Unlike terrestrial internet, you can’t just build more capacity with over the air data transmissions. You have to have more agressive network and QOS management for cellular networks.

Besides that, the true argument for net neutrality was not to unfairly help or hurt businesses. T-mobile 0 rated all of the streaming services that participated in the program and were not asking for money for it. Even though they didn’t advertise it, if you dug deep enough, you could find the list including some porn sites.

Someone commented on HN a while back that they were able to get their 50 stream non profit 0 rated.


>Which is exactly how it’s supposed to work in the first place

I don't think anyone can seriously argue that the internet is a "state resource", by any reasonable measure. Stuff like this is exactly why federal steps in and established communication standards. because when communication is fractured by the rules of 50 states, we aren't really "united" anymore.

Nevermind the monopolies with ISPs and that a federal anti-trust would solve 50 problems at once rather than states taking their time to try and clean their backyard.

>T-Mobile basically threw throttling in their face and they had no choice but to pretend it was fine

and you don't see why this is a problem on a national level that needs proper standards, instead of a state free for all?

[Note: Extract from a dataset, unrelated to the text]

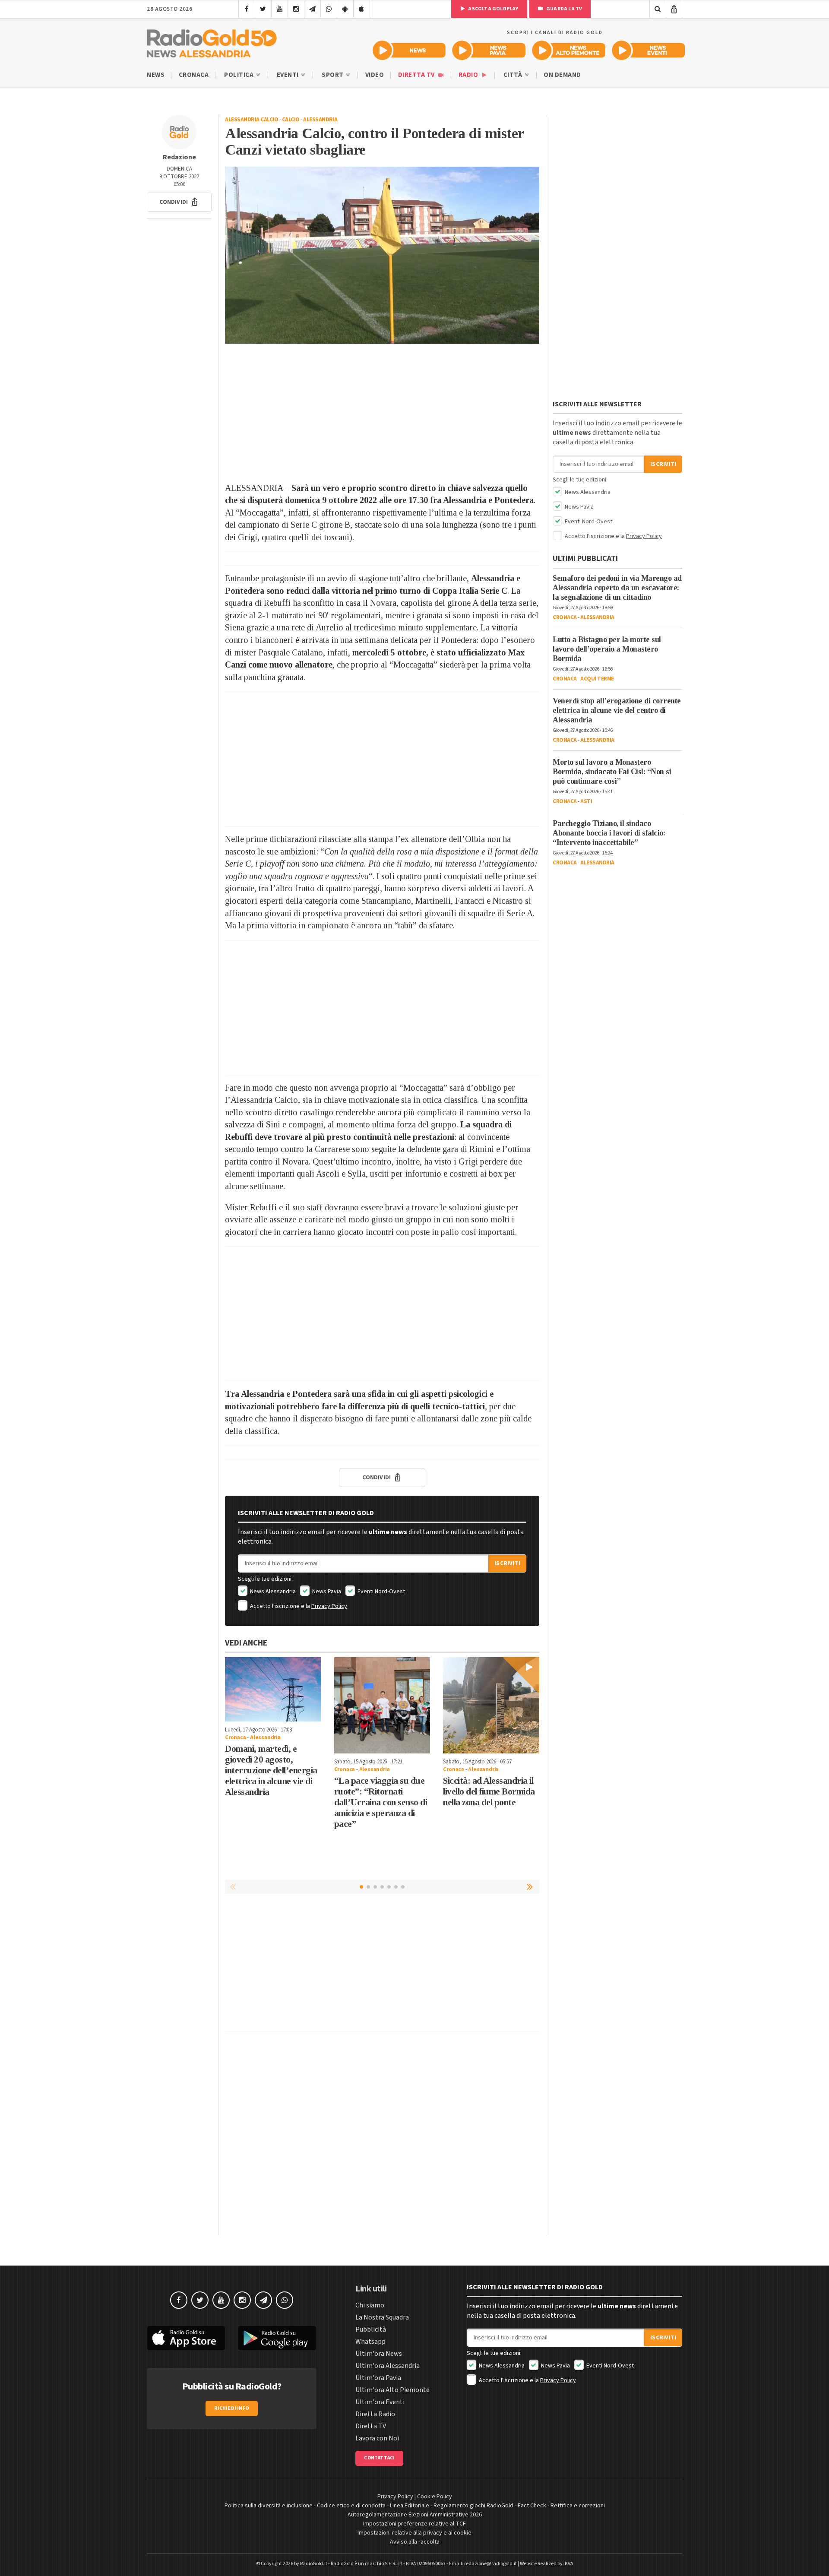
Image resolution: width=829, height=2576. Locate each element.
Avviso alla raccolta (415, 2542)
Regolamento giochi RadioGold (473, 2505)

> Which is exactly how it’s supposed to work in the first place

True, but that was also when riding on a horse was the fastest way over land and a much much greater proportion of stuff was within state-lines.

In some alternate universe where the telegraph had already been invented, all those states may have entered into some sort of special telegram compact, and our "how it's supposed to work in the first place" would be rather different.

Actually, in this universe something similar did happen: The federal government was explicitly authorized to run a nationwide postal service, which stands out in a Constitution that was otherwise mostly about what it couldn't do.